In a lot of ways, the narrative thrust of this talk was opposite to the one that came before it. Frey’s talk (implicitly) pushed for finding solutions that could be useful, even if they weren’t scientifically principled (though, to be fair to Frey, he said he was interested in more interpretable models). Rahimi, by contrast, warned against simply chasing good results without a good foundation. I think there’s honestly value in both of these viewpoints: we in the ML community don’t want to be charlatans, but we also don’t want to be hermits. Having people in the community willing push in both directions strikes me as healthy.

The Trouble With Bias

The last invited talk of the day was Kate Crawford’s, on the problem of fairness and bias in our models. I’m honestly a little disappointed by this one, since I hoped for more technical insight coming out of the talk. All told, it was pretty much less rigorous rehash of the excellent Fairness workshop from the prior day. The main idea introduced by Crawford’s talk was the distinction between allocative and representative harm, where the first is “harm that derives from depriving useful resources from groups, because those resources are gated by models”, and the second is “the way that the outputs of models contribute to continued negative representations of minority groups”. This is a reasonable thing to consider, because, sure, it can be painful to people to be represented in offensive ways (see below). But being aware of that doesn’t make us any more capable of solving the problem.

An oft-cited example of machine bias, where an African American woman is categorized as a “gorilla” by a Google image classification model

To get up on my own soapbox for a moment, I think the way we talk about machine “bias” and fairness isn’t particularly useful. Whether we’re talking about word embeddings that assign gendered weighting to words related to domesticity, or image labeling algorithms like the one above, I think the better way to frame the problem is that we’d like our models to be a better representation of ourselves. It is just a fact that the samples of, for example, textual data that exist in our world will embed the gendered realities and assumptions of the people who speak and write that language. And, we may (nobly! correctly!) want to remove those gendered assumptions from the tools we create, to achieve a normative goal. But that’s fundamentally not a case of the model doing something “wrong”, it’s more the case of humans by default doing something wrong, and us wishing our models were the version of ourselves that we’d prefer to be. Similarly with the labeling problem in the image above: nothing about the model’s construction makes it more likely to make offensive errors, it just has no way of knowing that humans would find those errors offensive. And there’s no real way one could expect it to know that, without being explicitly told. Fairness and bias, in my view, are more about deciding what standards we want to hold our tools to than about how to technically make our tools “correct”, since normative goals can’t really be considered “correct” or “incorrect”

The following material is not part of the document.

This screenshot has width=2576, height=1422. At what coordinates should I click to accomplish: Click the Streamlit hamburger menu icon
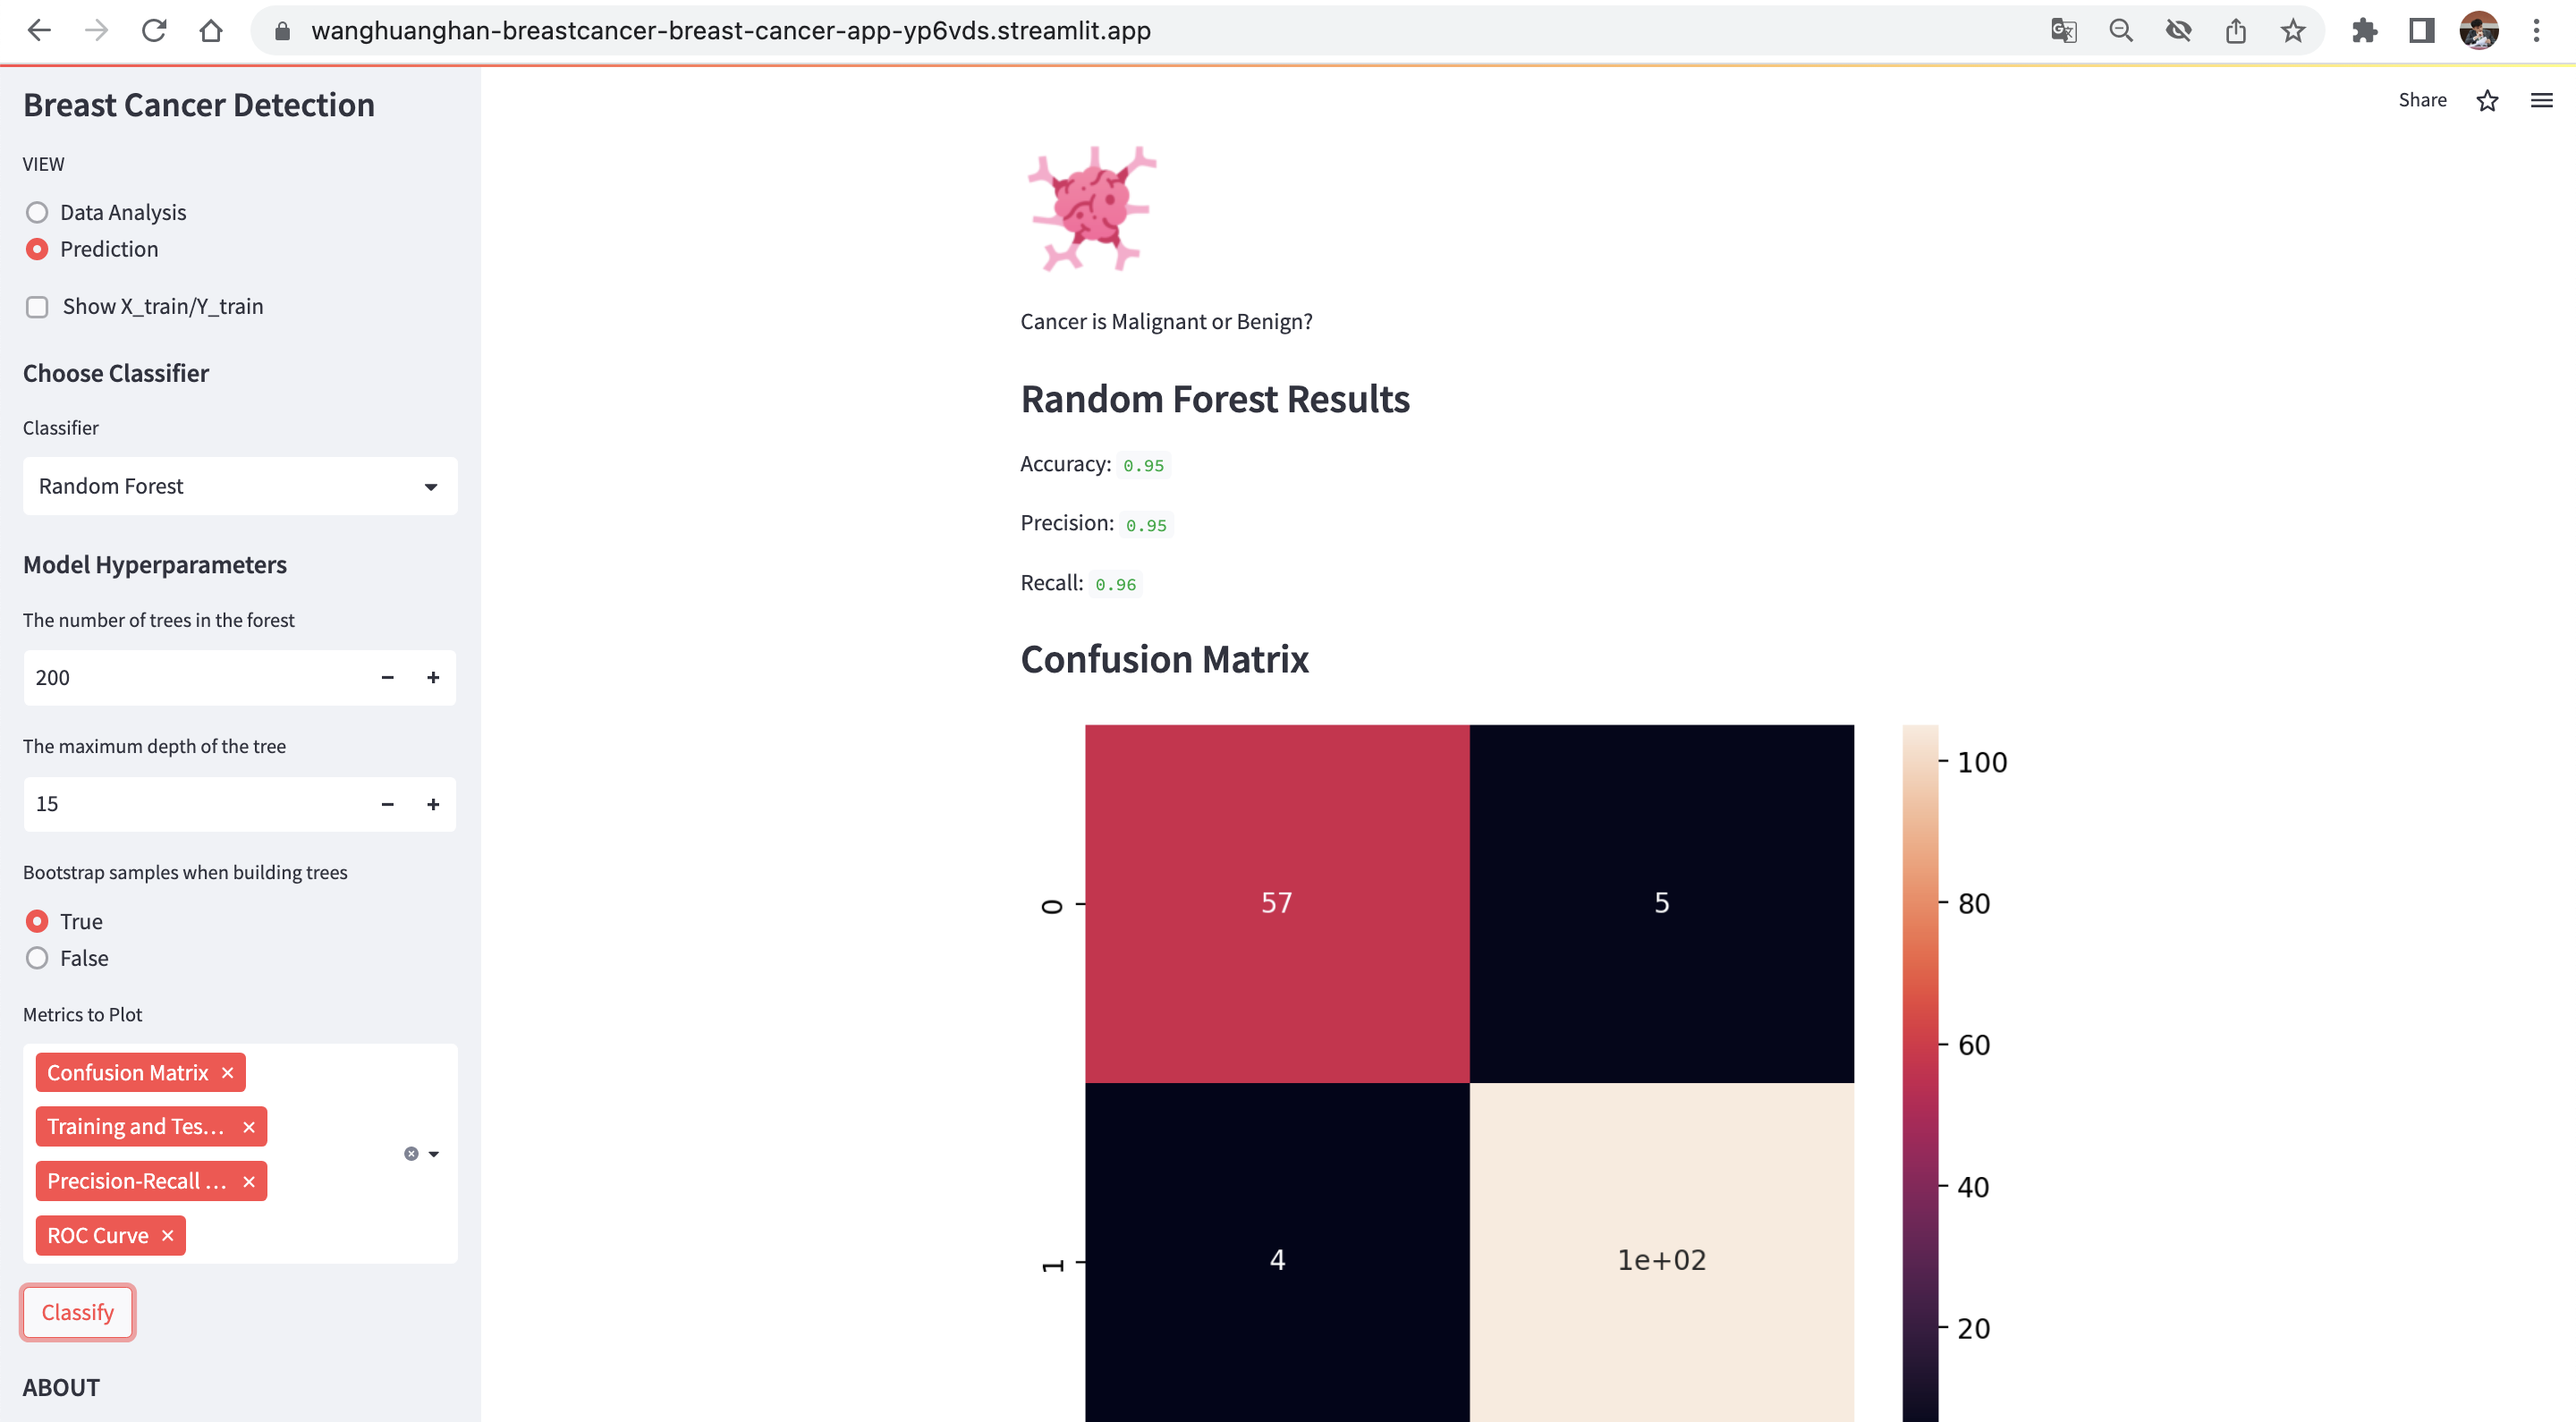(2541, 100)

Some other interesting ideas

  • Multi speaker embeddings: When doing text to speech in multiple voices, add a speaker embedding on top of WaveNet, to be able to smoothly interpolate between types of voices (like male to female)
  • Capsule Network: A proposed way to train image recognition models in a way that respects the relative position of parts within a whole (e.g. uses the information of how eyes and mouths are part of the same whole). You’ve probably heard of this because it is a big project of Geoff Hinton’s
  • A Unified Approach to Interpreting Model Predictions: Suggested new kern for LIME, a way of creating explanations for black box models, to make it more consistent with human intuitions of variable assignment

New Reading List Entries

Picture of the Day

The early conquerer’s of the conference center’s limited outlets, holding onto their prize

Quote of the Day: “Have you ever spent weeks working on a model architecture, only to have it fail to converge? I know, it feels bad. But, I’m here to tell you, it’s not you. I don’t think it’s your fault. I think it’s gradient descent’s fault.”

Tweet of the Day

Mood of the Day: “So, uh, how well do *you* understand how Batch Norm works?”